Il presidente Francois Hollande ha mostrato forte indignazione riguardo le attività di monitoraggio delle comunicazioni effettuate dagli Usa, ma anche la Francia – riil quotidiano Le Monde – ha il suo Prism.

La Direction générale de la sécurité extérieure (DGSE – l’agenzia di intelligence estera francese), rivela il quotidiano, “raccoglie sistematicamente i segnali elettromagnetici emessi dai Pc e dai telefoni in Francia, così come i flussi tra i francesi e l’estero: la totalità delle nostri comunicazioni è spiata”.

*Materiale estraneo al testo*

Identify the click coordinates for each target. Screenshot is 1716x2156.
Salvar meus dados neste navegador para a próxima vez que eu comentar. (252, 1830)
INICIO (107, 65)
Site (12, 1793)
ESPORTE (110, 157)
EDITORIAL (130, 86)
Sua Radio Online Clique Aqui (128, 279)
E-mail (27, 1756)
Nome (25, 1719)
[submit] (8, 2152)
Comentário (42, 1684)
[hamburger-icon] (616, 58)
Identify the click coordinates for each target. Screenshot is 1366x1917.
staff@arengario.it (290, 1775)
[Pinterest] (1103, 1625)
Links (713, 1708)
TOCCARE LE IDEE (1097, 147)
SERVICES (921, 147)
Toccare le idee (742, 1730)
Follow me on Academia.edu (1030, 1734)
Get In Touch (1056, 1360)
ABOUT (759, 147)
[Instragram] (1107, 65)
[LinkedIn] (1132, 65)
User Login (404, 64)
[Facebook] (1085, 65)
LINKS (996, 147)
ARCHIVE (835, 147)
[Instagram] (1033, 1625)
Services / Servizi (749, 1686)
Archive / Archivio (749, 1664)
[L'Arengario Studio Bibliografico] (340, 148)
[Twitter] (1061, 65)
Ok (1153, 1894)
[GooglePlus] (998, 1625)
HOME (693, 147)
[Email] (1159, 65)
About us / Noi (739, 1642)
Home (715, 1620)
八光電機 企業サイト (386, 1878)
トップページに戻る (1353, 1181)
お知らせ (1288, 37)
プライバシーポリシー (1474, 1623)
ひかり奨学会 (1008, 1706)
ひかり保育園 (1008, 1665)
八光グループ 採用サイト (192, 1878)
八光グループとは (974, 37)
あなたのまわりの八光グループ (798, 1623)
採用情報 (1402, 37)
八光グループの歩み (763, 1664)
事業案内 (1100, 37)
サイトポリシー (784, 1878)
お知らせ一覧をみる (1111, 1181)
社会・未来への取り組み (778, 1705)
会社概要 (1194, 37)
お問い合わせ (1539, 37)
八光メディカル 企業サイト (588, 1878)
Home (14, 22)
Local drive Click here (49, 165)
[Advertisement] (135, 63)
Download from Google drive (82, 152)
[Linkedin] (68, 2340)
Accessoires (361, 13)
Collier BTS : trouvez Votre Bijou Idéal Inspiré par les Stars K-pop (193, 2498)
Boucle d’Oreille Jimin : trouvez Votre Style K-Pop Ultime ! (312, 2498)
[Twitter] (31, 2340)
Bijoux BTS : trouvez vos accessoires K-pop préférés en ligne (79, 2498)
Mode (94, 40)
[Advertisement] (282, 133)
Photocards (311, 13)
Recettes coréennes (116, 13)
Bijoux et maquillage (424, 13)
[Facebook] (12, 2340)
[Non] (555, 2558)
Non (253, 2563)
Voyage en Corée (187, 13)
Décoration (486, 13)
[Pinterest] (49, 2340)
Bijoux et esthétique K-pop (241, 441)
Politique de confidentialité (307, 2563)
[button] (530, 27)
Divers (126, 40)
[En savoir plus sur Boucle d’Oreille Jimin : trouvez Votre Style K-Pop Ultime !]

Quanto ai politici, “lo sanno ma il segreto è la regola: questo Big Brother è clandestino, sfugge a qualsiasi controllo”.

 

Nelle maglie del DGSE, finiscono i ‘metadati’ non i contenuti dei messaggi: lo scopo è sapere chi parla con chi e ricostruire i collegamenti tra gli ‘obiettivi’, identificare le ‘cellule’. Ma non solo: secondo Le Monde, i servizi raccolgono allo stesso modo le registrazioni telefoniche, le email, gli sms, i fax, e tutte le attività internet che passano per Google, Facebook, Microsoft, Apple, Yahoo.

Il tutto, per combattere il terrorismo.